======== AVAILABLE DATA ========
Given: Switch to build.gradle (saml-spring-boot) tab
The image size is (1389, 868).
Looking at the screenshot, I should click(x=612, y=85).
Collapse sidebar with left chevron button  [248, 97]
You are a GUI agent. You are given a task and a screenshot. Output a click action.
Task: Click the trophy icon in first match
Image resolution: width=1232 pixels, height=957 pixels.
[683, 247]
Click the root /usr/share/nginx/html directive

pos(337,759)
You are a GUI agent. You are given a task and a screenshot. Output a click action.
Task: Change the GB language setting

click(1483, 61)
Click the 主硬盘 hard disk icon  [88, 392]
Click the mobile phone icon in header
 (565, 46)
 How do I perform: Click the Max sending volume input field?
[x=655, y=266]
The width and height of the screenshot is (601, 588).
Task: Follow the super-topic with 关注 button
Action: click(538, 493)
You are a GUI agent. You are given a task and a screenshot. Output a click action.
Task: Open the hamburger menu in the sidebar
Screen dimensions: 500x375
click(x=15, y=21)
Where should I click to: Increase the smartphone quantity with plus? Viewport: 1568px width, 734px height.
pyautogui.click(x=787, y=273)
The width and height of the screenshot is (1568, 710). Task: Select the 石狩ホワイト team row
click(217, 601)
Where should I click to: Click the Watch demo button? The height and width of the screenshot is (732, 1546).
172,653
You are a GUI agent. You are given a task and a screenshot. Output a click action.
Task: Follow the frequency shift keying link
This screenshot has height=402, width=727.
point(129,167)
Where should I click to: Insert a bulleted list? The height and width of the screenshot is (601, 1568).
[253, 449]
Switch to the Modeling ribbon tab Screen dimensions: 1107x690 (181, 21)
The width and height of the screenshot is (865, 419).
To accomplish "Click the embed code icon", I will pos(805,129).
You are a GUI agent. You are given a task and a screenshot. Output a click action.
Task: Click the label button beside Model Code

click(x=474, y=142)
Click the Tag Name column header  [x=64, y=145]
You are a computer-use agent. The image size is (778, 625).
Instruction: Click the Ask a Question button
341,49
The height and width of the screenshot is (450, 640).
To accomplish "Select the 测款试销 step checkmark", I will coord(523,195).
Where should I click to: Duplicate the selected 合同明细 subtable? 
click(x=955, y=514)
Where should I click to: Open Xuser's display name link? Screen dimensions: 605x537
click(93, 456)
========
PROBLEM REQUIREMENTS:
Collect every line of the rows above that contains the string "link", and copy each one. Case counts.

REPLY:
Task: Follow the frequency shift keying link
Where should I click to: Open Xuser's display name link? Screen dimensions: 605x537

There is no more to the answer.